悠斗は街を離れて北へ向かう事にした。二人は国王にそのことを知らせに行った。
「北へ向かえとな? この国の北には湖が広がり、そしてそれをさらに北へと進むと、高い山脈がそびえ立つ」
地図で見たので、それは知っている。
「じゃが、これはなかなか困難な旅になるぞ」
「険しい道のりなんですか?」
「湖を越え、山脈にたどり着いた男はいまだかつて存在しない」
「そ、そうなんですか? そんなに大変な道のりなのですか?」
「ああ…これまで腕に自信のある男が何人も、その道を進んだ。じゃが、湖のすぐそばにある村から先へ進んだものはおらんのじゃ」
「そ、そうなんですか…」
未だ湖を越えたものはいないと聞いて、悠斗は迷っていた。ドラゴンに乗って行けば、容易なのかもしれない。だが、今、ドラゴンは、この街の守り神になっている。ドラゴンがいなくなれば、この街の人たちを不安にさせてしまうかもしれない。
(ここは、自力で行くしかないか。ここまで不思議と上手くいっているから、この先もきっと上手くいくに違いない。でもドラゴンの力無しで、乗り越える事ができるんだろうか?)
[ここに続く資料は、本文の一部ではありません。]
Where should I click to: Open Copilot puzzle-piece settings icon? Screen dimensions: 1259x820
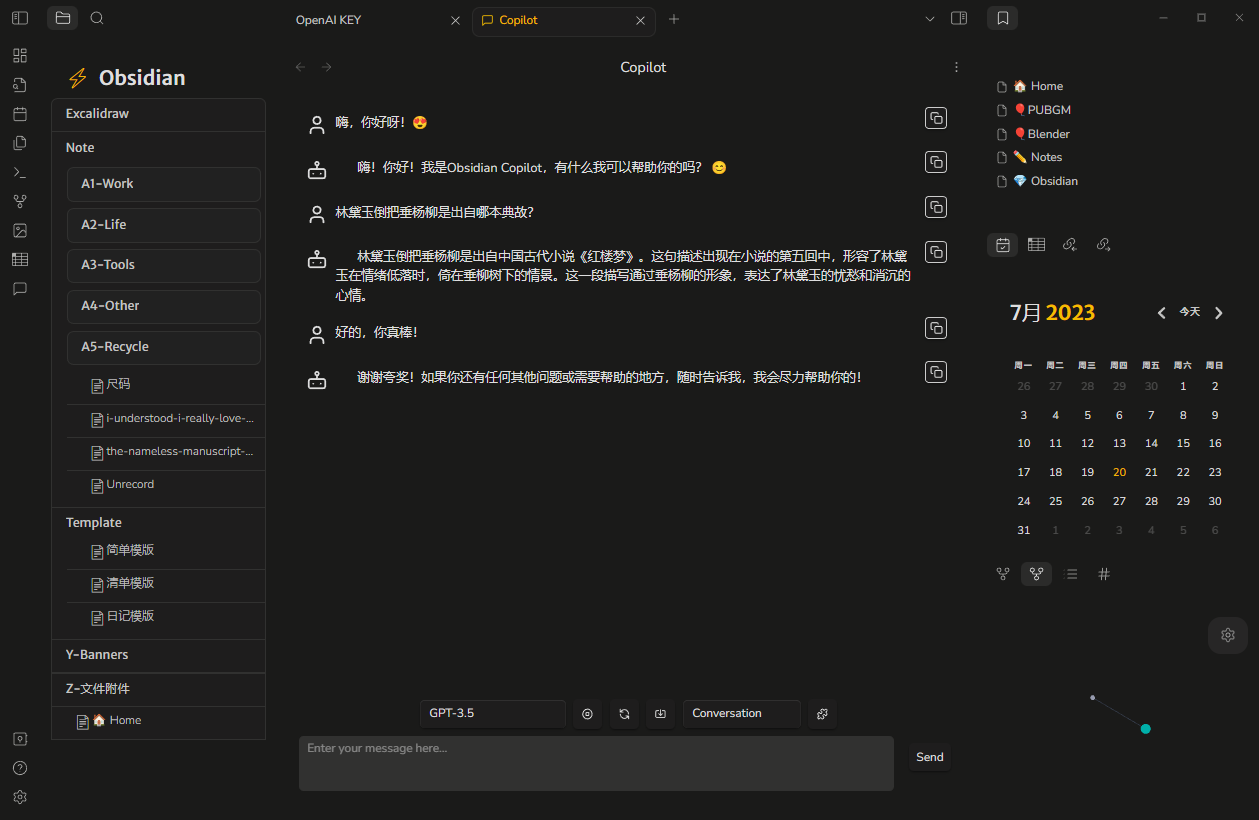pyautogui.click(x=822, y=714)
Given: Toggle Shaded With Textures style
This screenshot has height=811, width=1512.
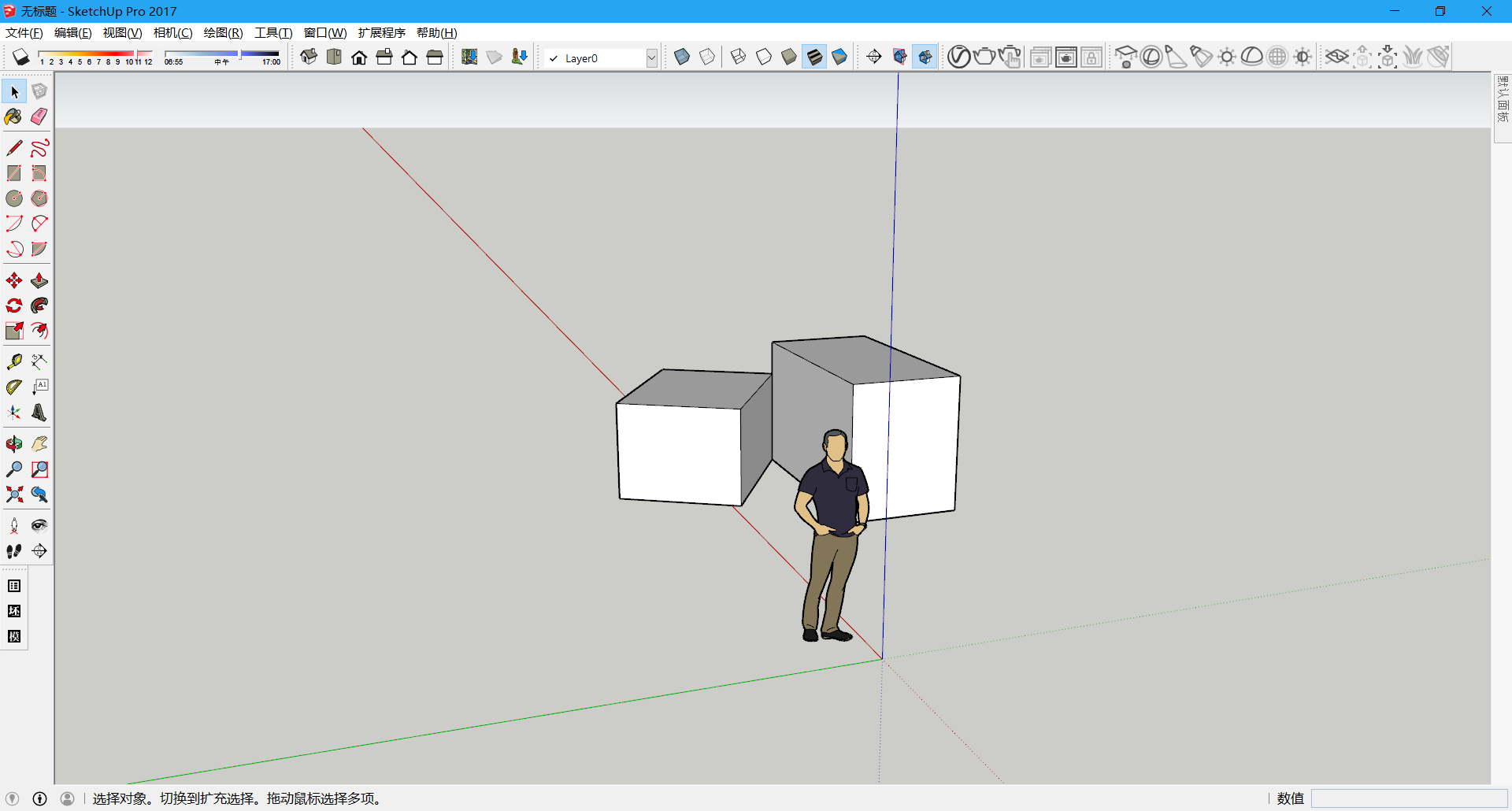Looking at the screenshot, I should 814,57.
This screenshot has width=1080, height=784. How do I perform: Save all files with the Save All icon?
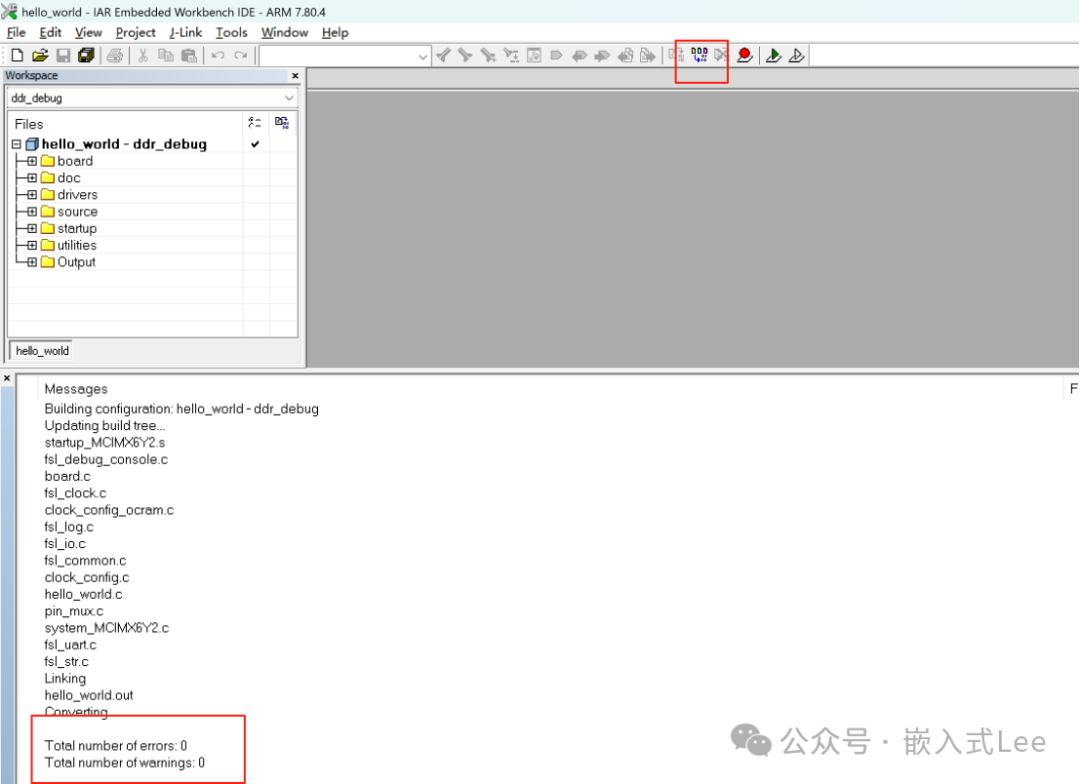[x=87, y=55]
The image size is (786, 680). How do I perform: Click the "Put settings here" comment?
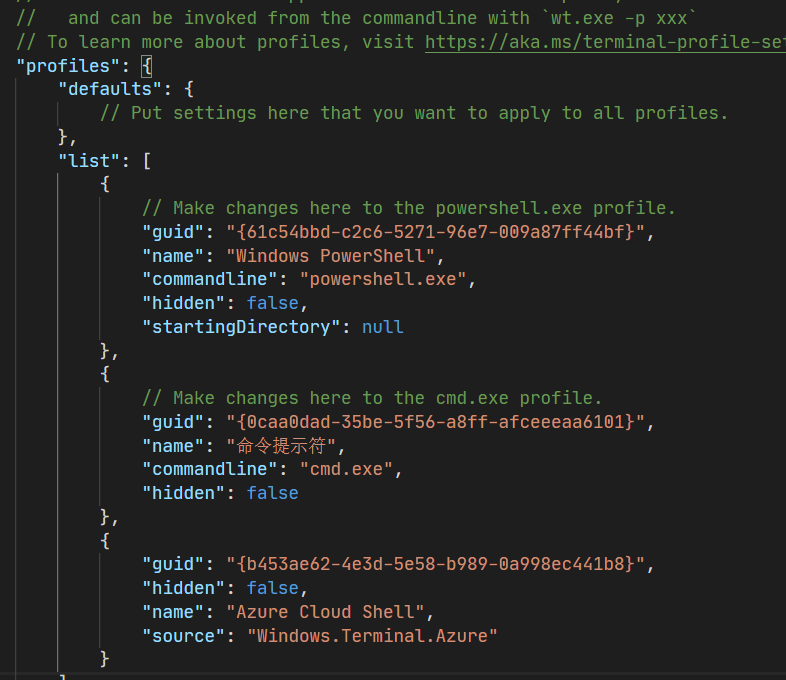point(414,113)
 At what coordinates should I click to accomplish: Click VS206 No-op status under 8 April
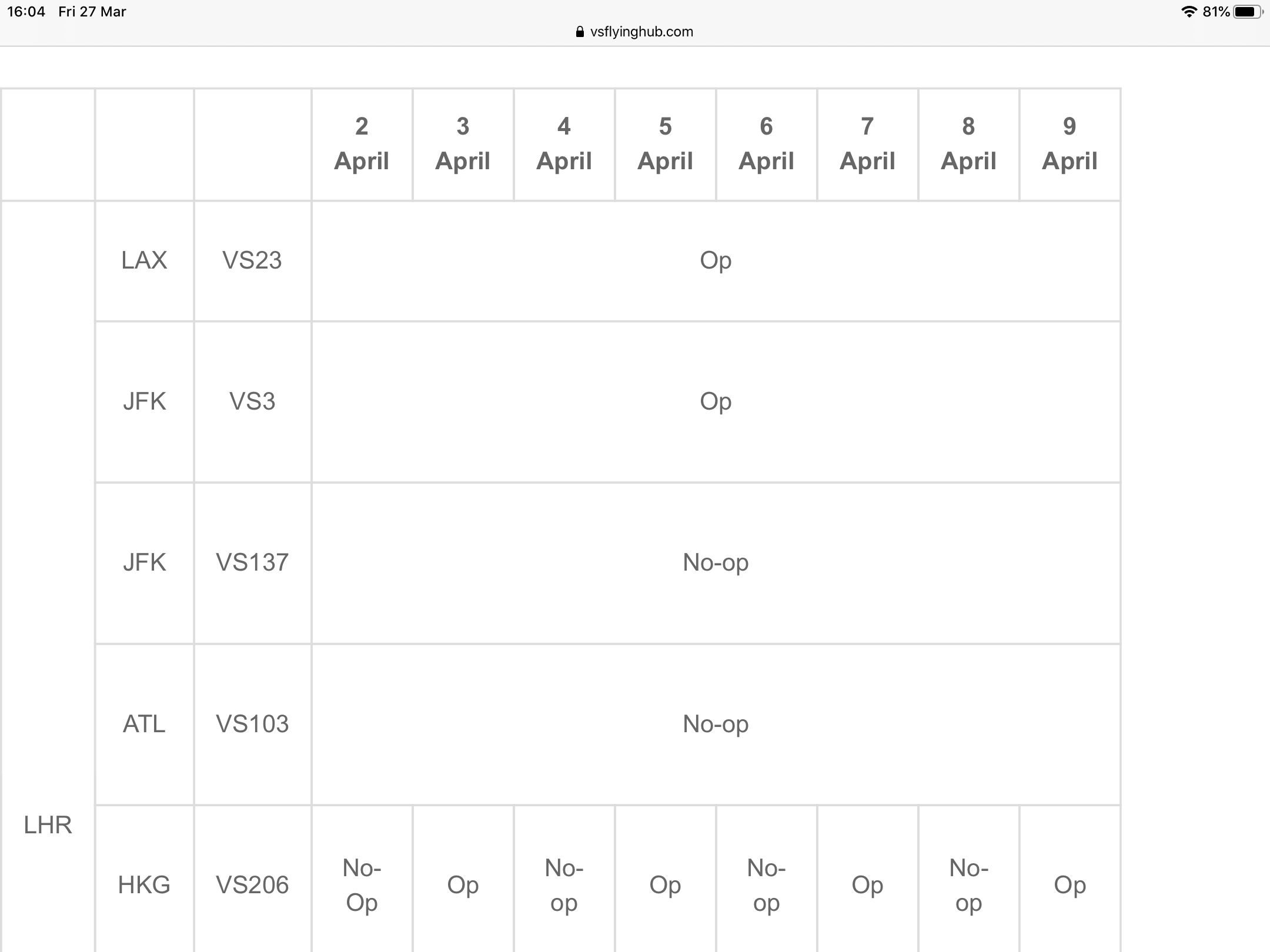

「悠斗様、私もお供します。悠斗様が死にそうになったら、私、回復魔法頑張ります♪」
「あ、ありがとう…じゃあ、一緒に来てくれるかい?」
「はい、喜んで♪」
聖女見習いのリリアの力がどれ程なのかは不明だが、今は心強い。
「でも、地図にはそんな村、載ってませんよ?」
広げた地図を確認するが、国王の言っている村は地図に載っていない。
「地図には載せてはいけない村なのじゃ。その村の名前は、必ず湖を抜け、その先の山脈へと挑む強い意志を持つ者にしか教えられん」
(きっと何か特別な理由があるに違いない…)
「ぼ、僕は必ず辿り着きます。この世界の真実を知るため、そしてこの世界を救うために、リリアと共に進みます。その村の名前を教えてくれませんか?」
悠斗は強い決心を胸に、国王に尋ねた。
「それでこそ581円の勇者殿だ! 勇者殿よ、その村の名前は…」
国王が悠斗の目をじっと見た。その力強い眼差しには、この国の平和をお前に託したぞという強い意志が感じられる。悠斗の顔が真剣になった。
「その村の名前は…」
「その村の名前は?」
「…ぱふぱふ村じゃ」
「……リリア…やっぱり君を危険な旅に連れて行く事はできないよ。ここから先は、僕一人で行くよ」
リリアの両肩を掴み、説得を試みる悠斗であった。